The LFI-compiled library must statically contain all of its dependencies (including libc). Normally we achieve this by compiling the library into a static-pie executable. However, a static-pie executable cannot be loaded by the host dynamic linker, since it only allows loading shared objects [1]. There the sandbox must be a shared object with all dependencies statically linked.
The shared object must also have proper protections on segments (no writable+executable segments) and must have a sufficiently large (80KiB) guard segment at the start, and a segment at the end that reserves all remaining memory up to the 4GiB end of the sandbox, ensuring that mmap does not use the sandbox heap for other purposes (e.g., the host memory allocator). These regions should be loaded with PROT_NONE protections.

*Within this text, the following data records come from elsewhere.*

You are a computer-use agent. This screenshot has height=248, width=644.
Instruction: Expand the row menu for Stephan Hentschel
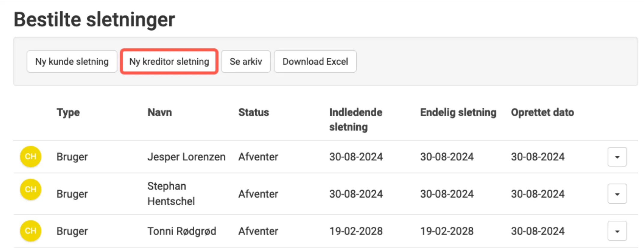coord(617,194)
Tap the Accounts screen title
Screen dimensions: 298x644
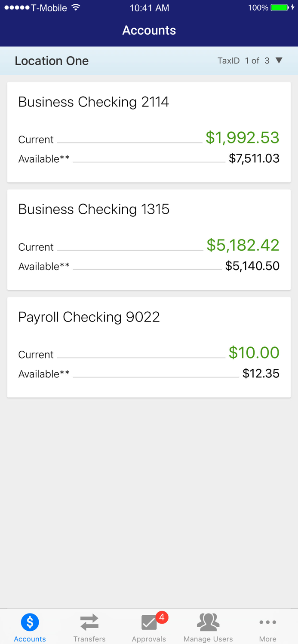149,30
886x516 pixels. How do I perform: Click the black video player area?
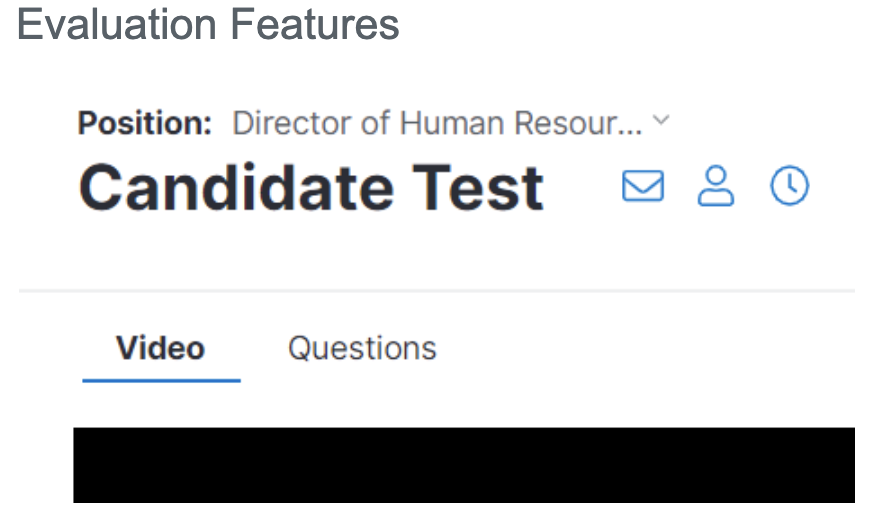pos(463,465)
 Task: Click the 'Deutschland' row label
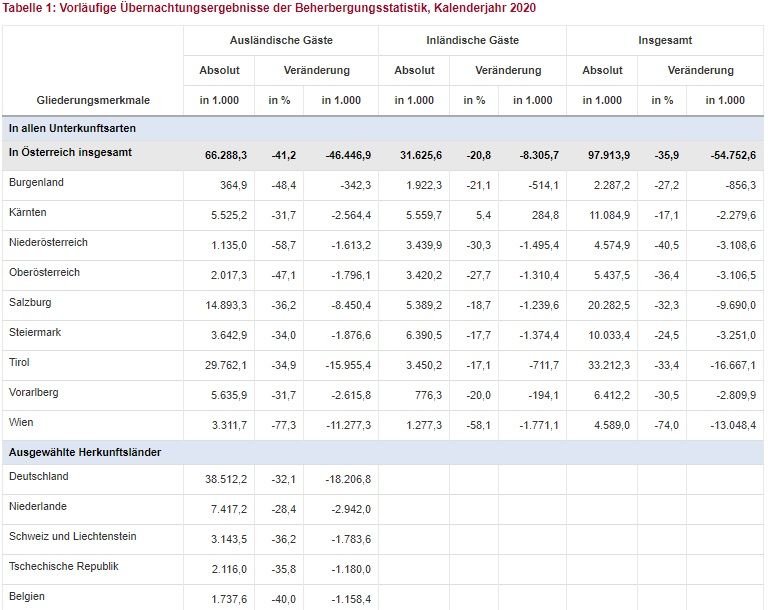tap(39, 477)
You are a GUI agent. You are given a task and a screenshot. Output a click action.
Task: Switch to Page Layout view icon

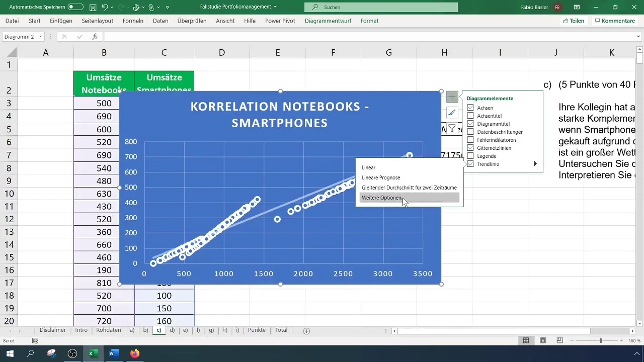[x=543, y=340]
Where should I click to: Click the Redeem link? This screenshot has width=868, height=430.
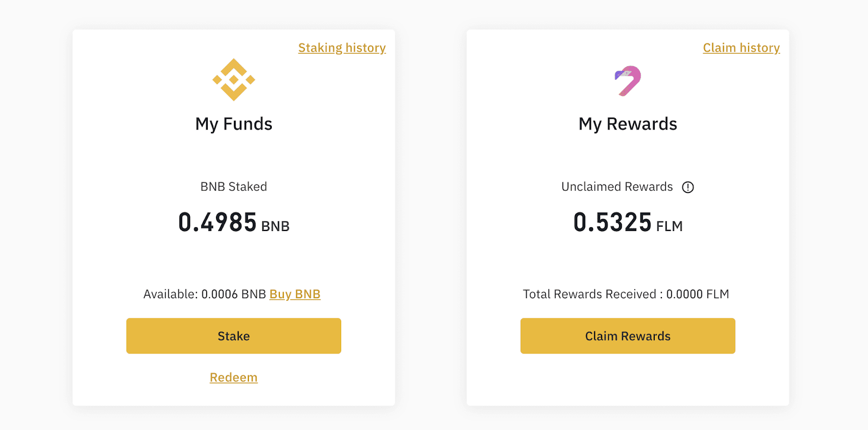[x=233, y=377]
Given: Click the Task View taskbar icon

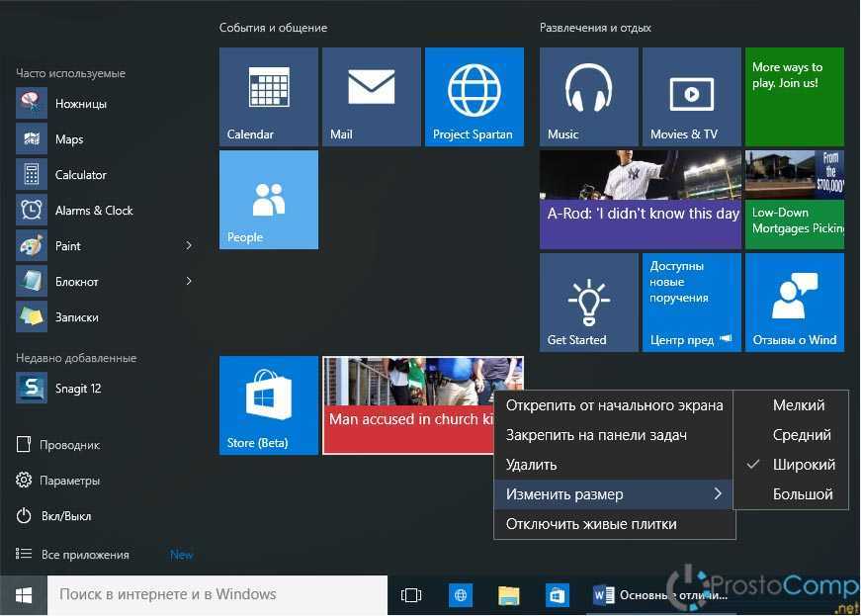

[1] https://stackoverflow.com/questions/59074126/loading-executable-or-executing-a-library
Run make to build libadd.so (example add function statically linked with libc.a), and main, which is a program that uses dlopen to open the add library and call the add function. Currently, if libc.a is statically linked into the .so this combination of commands causes dlopen to crash. The crash seems unrelated to whether or not a linkerscript is used.